Medical Physics | 2011
G Ding; C Coffey; Arnold W. Malcolm
Purpose: To report changes of cone beam properties when opened jaw field sizes were incorrectly set larger than the cone beam limiting device and to show the unintended dose to normal tissues resulting from the error in Linac‐based non‐coplanar arc treatment. Methods: The Monte Carlo code, BEAMnrc, was used to simulate the entire Linac head and circular cone beam limiting device accessory of a 6 MV beam. In addition to the correct jaw size of 5cm×5cm, two incorrect jaw sizes, 10cm×10cm and 20cm×20cm are simulated.
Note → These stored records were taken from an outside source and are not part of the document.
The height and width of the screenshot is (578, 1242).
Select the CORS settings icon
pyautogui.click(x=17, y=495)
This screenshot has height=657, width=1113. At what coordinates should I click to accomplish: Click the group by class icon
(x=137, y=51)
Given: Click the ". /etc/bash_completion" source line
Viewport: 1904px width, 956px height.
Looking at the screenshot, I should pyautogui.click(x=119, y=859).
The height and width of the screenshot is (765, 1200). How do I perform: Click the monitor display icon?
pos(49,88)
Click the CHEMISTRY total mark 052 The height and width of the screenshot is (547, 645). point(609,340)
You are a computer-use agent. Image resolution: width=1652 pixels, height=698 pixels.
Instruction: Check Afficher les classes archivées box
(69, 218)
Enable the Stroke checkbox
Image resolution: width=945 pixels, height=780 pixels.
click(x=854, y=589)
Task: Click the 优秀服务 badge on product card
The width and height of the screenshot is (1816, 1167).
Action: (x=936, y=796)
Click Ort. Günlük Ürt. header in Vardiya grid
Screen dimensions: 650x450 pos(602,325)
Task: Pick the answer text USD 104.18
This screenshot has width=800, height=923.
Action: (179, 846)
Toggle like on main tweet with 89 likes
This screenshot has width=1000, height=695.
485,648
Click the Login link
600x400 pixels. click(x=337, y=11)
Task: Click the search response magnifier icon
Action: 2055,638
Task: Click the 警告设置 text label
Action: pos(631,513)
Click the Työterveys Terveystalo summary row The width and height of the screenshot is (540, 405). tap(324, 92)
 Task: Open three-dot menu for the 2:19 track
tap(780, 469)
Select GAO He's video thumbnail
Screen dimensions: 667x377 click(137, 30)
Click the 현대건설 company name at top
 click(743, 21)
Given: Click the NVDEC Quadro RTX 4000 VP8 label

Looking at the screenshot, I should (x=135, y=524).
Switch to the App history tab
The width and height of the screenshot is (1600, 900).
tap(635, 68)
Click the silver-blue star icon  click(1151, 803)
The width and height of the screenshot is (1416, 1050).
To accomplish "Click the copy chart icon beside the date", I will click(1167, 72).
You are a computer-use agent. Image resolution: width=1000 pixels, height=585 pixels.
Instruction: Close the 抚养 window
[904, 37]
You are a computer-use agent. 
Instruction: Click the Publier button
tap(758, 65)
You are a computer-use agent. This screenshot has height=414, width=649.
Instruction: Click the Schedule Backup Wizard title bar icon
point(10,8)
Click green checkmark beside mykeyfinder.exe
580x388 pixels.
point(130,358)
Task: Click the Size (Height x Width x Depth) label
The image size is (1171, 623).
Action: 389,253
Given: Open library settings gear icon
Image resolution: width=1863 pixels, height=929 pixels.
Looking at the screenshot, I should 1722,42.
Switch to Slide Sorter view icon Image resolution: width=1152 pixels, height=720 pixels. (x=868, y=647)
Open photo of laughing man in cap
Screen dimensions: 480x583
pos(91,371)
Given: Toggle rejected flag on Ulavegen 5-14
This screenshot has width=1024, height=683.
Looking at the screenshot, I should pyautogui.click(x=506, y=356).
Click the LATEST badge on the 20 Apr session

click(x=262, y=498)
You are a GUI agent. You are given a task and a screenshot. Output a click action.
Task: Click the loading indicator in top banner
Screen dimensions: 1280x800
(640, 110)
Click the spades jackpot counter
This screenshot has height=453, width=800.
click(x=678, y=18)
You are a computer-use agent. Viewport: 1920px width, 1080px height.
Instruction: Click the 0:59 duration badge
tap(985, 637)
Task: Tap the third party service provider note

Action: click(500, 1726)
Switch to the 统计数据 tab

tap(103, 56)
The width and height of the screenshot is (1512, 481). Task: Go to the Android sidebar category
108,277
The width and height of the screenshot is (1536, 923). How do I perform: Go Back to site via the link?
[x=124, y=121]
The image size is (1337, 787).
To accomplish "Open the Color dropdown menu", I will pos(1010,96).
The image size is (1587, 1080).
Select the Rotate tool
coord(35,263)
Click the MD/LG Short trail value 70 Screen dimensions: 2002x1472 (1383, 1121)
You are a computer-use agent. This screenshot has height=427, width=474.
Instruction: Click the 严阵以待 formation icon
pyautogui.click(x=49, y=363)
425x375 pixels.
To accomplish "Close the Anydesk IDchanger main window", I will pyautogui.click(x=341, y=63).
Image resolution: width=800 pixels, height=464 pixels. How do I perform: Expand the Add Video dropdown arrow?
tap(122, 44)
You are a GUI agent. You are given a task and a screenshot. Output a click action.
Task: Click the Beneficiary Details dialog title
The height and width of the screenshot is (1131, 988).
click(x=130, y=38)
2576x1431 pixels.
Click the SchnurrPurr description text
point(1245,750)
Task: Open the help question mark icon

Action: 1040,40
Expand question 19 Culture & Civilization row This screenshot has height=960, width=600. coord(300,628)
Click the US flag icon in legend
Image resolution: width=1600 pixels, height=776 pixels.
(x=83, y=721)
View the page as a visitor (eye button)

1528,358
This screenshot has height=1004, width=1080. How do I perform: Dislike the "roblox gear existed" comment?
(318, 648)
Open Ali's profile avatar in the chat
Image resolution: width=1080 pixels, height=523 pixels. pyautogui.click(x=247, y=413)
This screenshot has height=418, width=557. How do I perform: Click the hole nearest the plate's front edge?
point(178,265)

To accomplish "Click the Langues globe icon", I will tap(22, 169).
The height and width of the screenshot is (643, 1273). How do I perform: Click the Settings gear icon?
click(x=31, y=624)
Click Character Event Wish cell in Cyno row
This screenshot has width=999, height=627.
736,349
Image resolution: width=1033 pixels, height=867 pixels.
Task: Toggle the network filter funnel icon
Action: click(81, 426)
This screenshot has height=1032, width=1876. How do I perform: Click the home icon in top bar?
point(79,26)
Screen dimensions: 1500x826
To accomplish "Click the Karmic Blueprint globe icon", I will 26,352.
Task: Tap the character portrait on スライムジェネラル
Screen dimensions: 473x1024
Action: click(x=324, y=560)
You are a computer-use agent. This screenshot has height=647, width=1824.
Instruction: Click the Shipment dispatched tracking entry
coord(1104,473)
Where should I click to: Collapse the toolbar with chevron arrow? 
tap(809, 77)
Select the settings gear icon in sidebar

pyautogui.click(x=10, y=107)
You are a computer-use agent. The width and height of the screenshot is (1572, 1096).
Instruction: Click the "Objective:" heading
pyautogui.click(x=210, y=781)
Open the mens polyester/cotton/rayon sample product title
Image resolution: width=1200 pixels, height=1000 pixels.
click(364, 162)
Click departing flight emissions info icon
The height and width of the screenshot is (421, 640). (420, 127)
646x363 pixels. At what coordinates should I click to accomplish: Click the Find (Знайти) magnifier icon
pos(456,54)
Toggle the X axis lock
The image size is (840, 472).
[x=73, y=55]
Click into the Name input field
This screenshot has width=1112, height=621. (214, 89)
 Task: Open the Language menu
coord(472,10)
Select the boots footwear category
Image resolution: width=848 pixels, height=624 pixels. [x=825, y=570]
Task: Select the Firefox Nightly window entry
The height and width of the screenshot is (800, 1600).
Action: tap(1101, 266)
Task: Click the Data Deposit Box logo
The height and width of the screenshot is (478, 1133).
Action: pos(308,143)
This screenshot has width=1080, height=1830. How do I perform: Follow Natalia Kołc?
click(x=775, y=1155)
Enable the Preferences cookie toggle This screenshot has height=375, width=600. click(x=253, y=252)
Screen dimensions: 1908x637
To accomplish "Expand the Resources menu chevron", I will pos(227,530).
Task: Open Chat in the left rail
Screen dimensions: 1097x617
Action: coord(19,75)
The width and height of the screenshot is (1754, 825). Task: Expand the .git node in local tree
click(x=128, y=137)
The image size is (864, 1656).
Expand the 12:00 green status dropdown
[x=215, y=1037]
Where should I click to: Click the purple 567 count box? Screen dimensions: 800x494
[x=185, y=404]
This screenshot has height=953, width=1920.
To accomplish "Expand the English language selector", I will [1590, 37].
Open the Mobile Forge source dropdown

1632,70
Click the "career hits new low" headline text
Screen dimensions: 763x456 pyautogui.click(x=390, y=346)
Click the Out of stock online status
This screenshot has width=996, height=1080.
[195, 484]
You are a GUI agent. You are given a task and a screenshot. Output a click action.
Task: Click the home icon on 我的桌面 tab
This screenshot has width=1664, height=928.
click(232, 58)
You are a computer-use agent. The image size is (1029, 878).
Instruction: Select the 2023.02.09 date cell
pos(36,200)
The simulated beams were stored in phase‐space files and were analyzed to obtain the beam properties. The beams were then used to calculate dose to patient based on CTimages resulting from non‐coplanar arcs. For the same circular cones, the dose to both target and the normal tissues were compared between using correct jaw settings and incorrect ones. Results: When the jaw sizes are larger than the cone beam limiting device, significant photon fluence at off‐axis distances greater than 5cm was confirmed using film measurements. Monte Carlo dose calculations for a representative patient using a 10 mm BrainLab cone arc plan resulted in a small dose increase within the regions of less than 5cm radius and a large dose increase (20% of dose to the target) for the regions at distance greater than 5cm up to the field size of 20cm×20cm set by jaws. For 20 Gy tumor dose, this jaw size error may result in 4 Gy of unintended dose to normal tissues at distance greater than 5 cm away from the isocenter. Conclusions: The unintended doses to normal tissues are significant due to jaw setting errors. The point dose QA measurement performed at isocenter may not detect the error in jaw setting. A more robust QA protocol is warranted.